Everyone knows that you don’t want to place a water plant in a desert garden. That’s a recipe for plant-icide. But the same is true for many other types of plants — many prairie plants won’t thrive in waterlogged soil, and many rock garden plants keel over if they’re tucked into rich, loamy garden beds. How do you know if a plant will thrive in your landscape? It all boils down to right plant, right place.
This modern gardening philosophy plays matchmaker in the landscape, placing plants in a spot where they’ll naturally thrive — with minimal input from the gardener. The result is a landscape design that’s a breeze to maintain.
When you put the right plant in the right place, giving it nearly ideal growing conditions, several things happen:
The biggest investment you’ll make when you tackle right plant, right place gardening occurs before you stick trowel into soil. Planning is the key to success with this concept. By investing more time before planting, you’ll invest less time maintaining plantings. You’ll be gardening smarter and greener — and saving money, too.

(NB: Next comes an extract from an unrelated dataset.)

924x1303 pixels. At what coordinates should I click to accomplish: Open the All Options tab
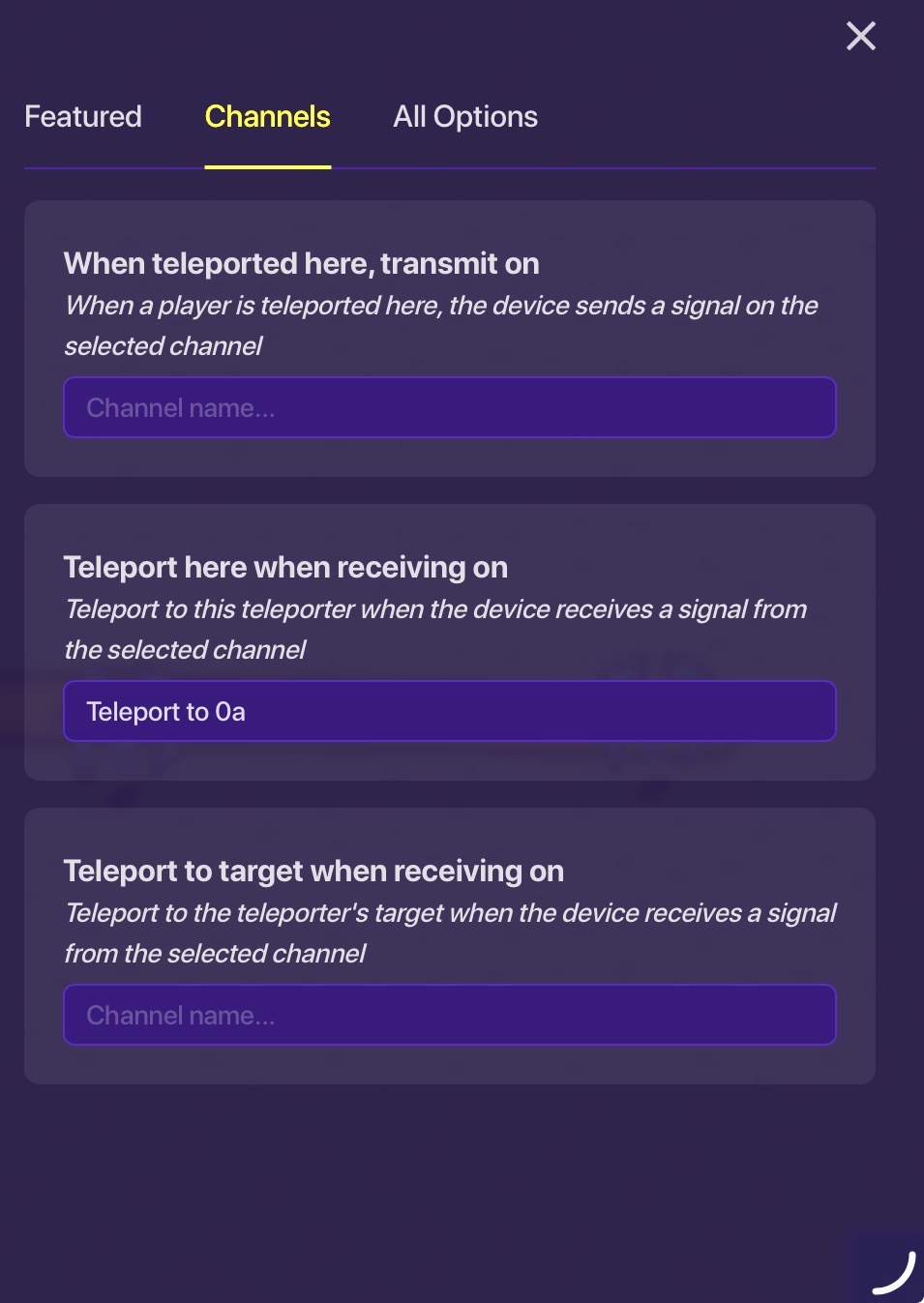pyautogui.click(x=465, y=117)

The USDA Hardiness Zone reveals if plants will survive winters in your region. Many gardeners push the envelope on hardiness zone and grow plants from one zone warmer. They tuck these questionable survivors into a sheltered backyard or maybe in a planting bed near a southern wall of their home, where temperatures don’t fall quite as far in winter. For sure success, though, fill a landscape design using plants that are hardy to your zone. Not sure what your zone is? Learn here.

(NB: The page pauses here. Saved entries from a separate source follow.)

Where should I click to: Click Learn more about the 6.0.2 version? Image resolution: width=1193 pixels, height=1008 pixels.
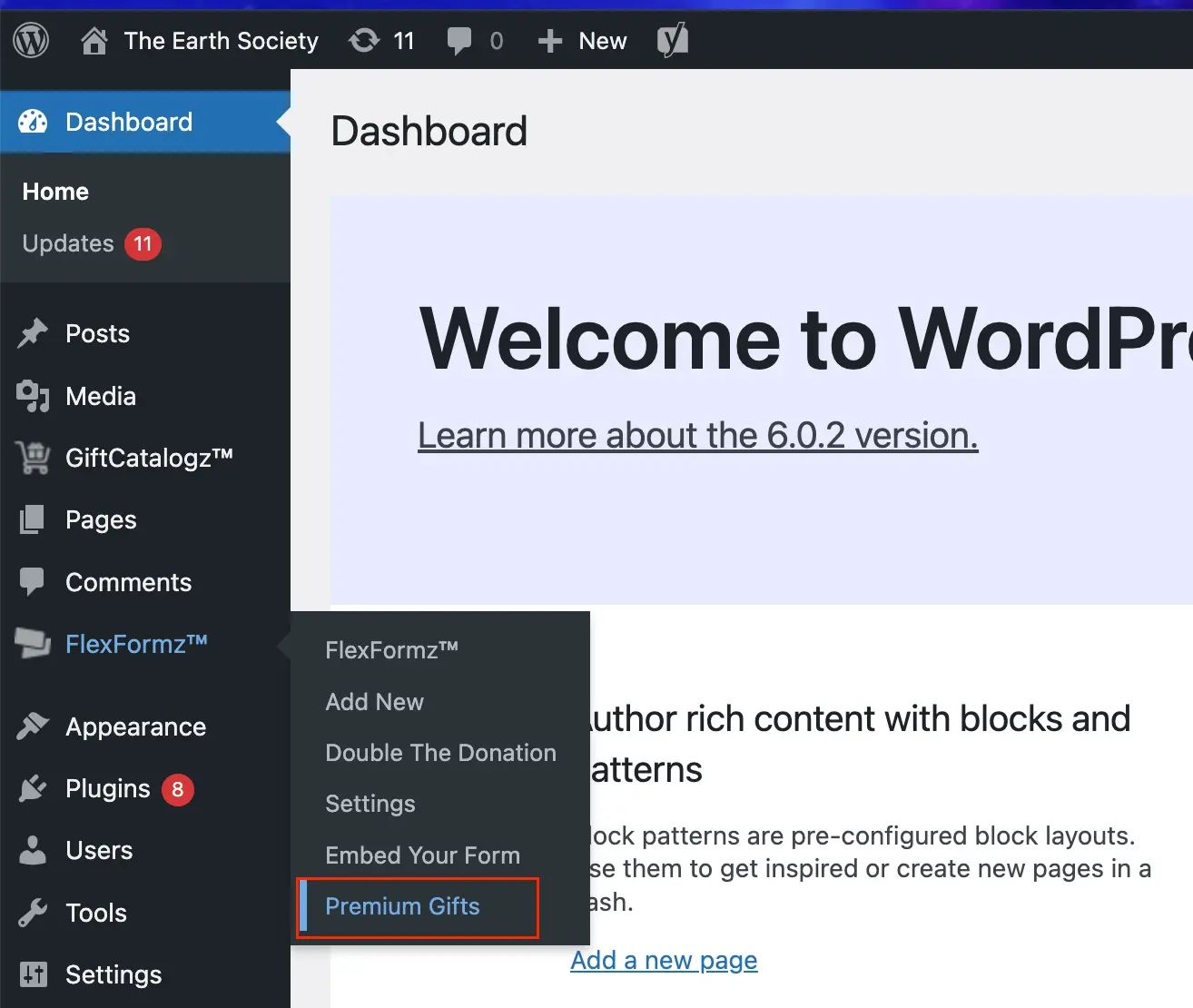pos(697,436)
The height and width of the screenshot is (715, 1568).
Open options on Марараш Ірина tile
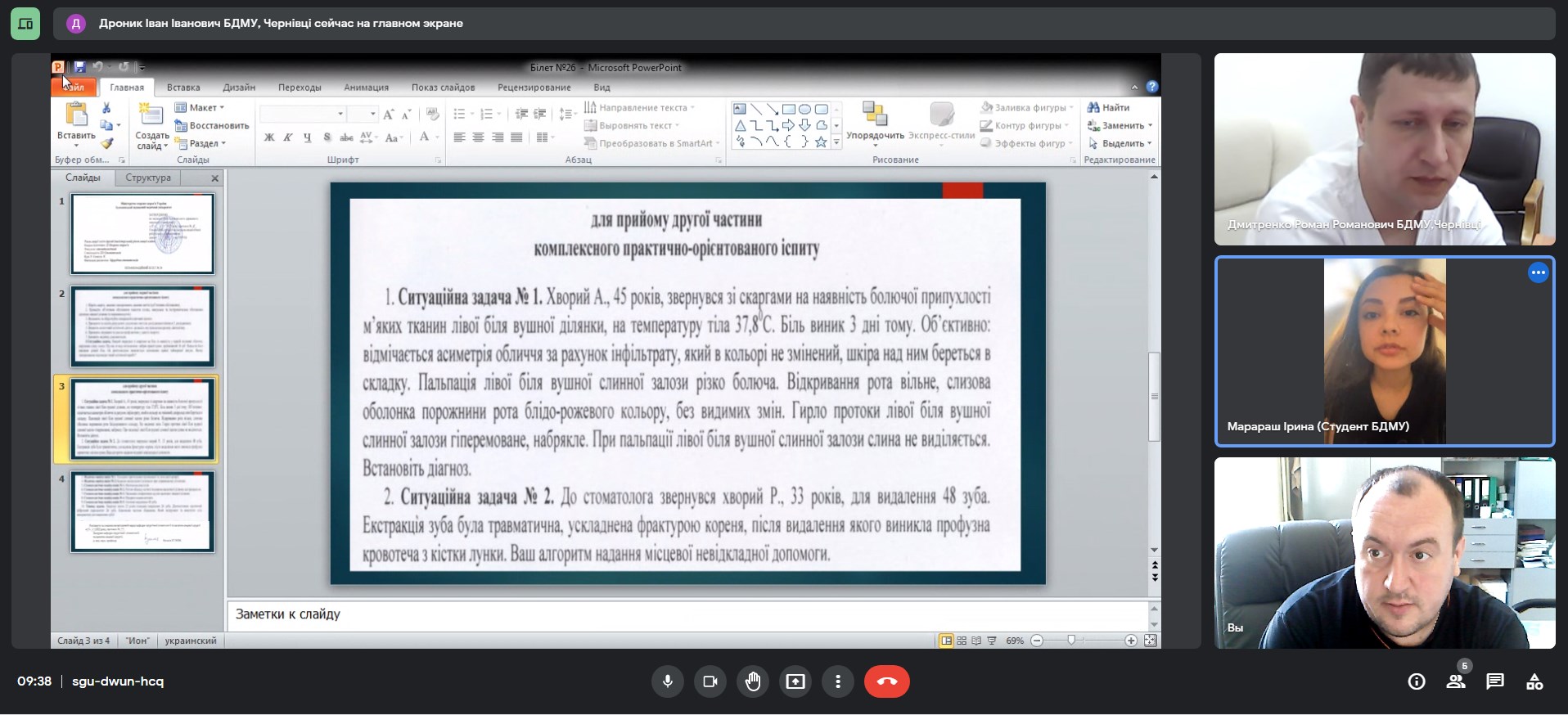(1538, 273)
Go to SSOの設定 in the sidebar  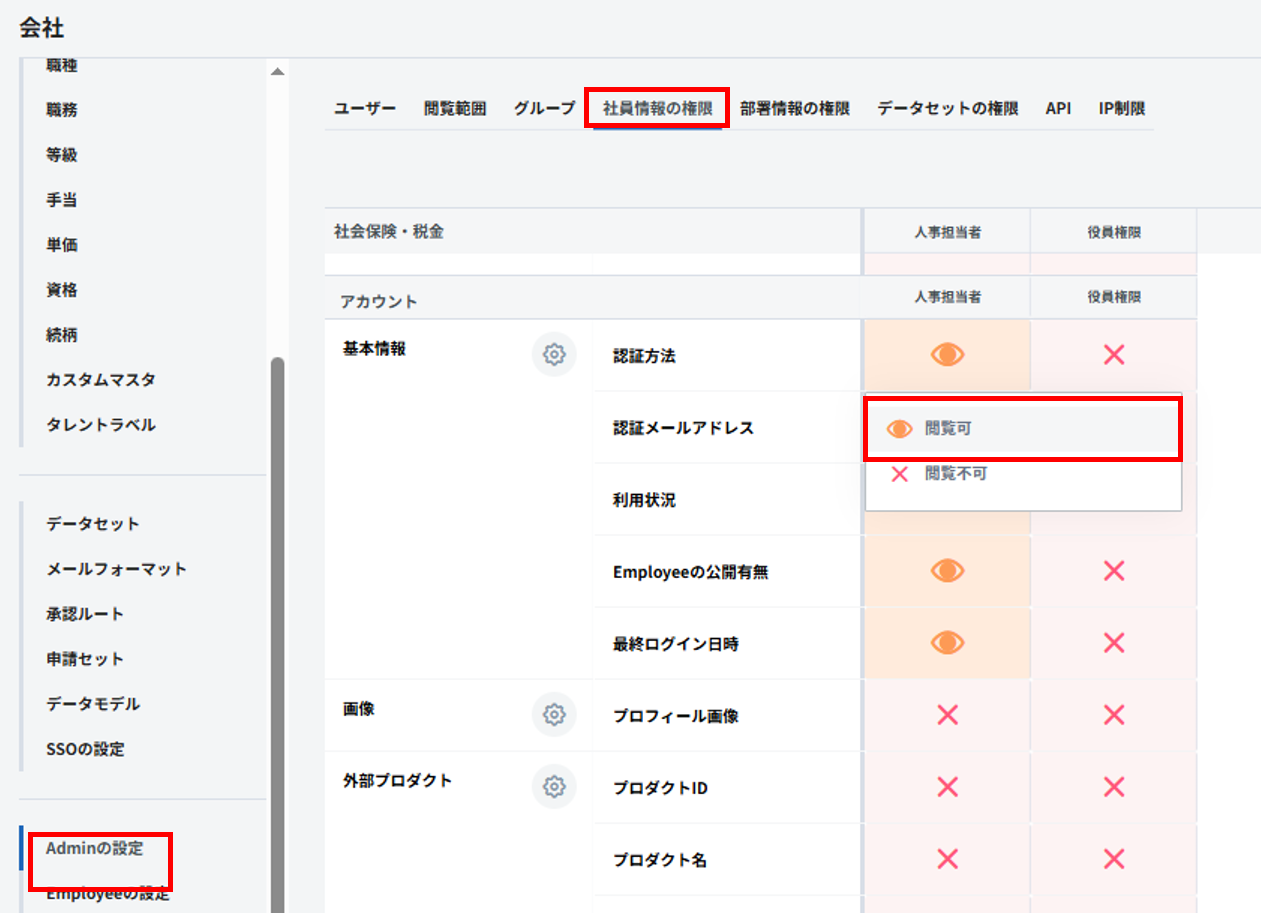click(x=85, y=749)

Some plants need full sun to thrive; others require shade. You’ll get the best gardening results when you know what kind of light your yard offers. To figure this out, on a day when you’re home, watch the sun as it hits your landscape areas. Ideally, check it every hour — and make notes. That way, when a plant tag says “partial shade, ” you’ll know if your yard serves those conditions.
Pictured below: Light makes all the difference in a plant’s success. Traditional bleeding-heart, Dicentra spectabilis, grows best in part to full shade.
Plants need specific soil types to grow their best. The great thing about soil is that you can change it by adding amendments. For instance, you can make clay soil, which is slow-draining, more porous and faster-draining by adding organic matter, like compost. Or you can create a completely different soil type in your landscape by building and filling raised beds, which also add some nifty hardscaping to the scene.
When you place the wrong plant in the wrong kind of soil, you’ll get mixed results. Worst-case scenario, the plant dies. Best case, it survives, but with lackluster results. Each soil type accommodates a different palette of plants. Before you embark on creating wholesale change in soil, research the kinds of plants that grow in the soil you have. You might find you can design an eye-catching landscape.
Pictured below: Butterfly weed, Asclepias tuberosa (left), is a native wildflower that’s a favorite among bees and butterflies. It grows well in either dry, rocky soil or soils with medium moisture. Red hot poker, Kniphofia uvaria (right), demands well-drained soil. This plant is growing on heavy clay soil that doesn’t drain — and isn’t doing well.
Plant tags state how large plants grow under ideal circumstances. Plan for this contingency and site plants accordingly, giving them ample elbow room for spreading and plenty of headspace for upward mobility.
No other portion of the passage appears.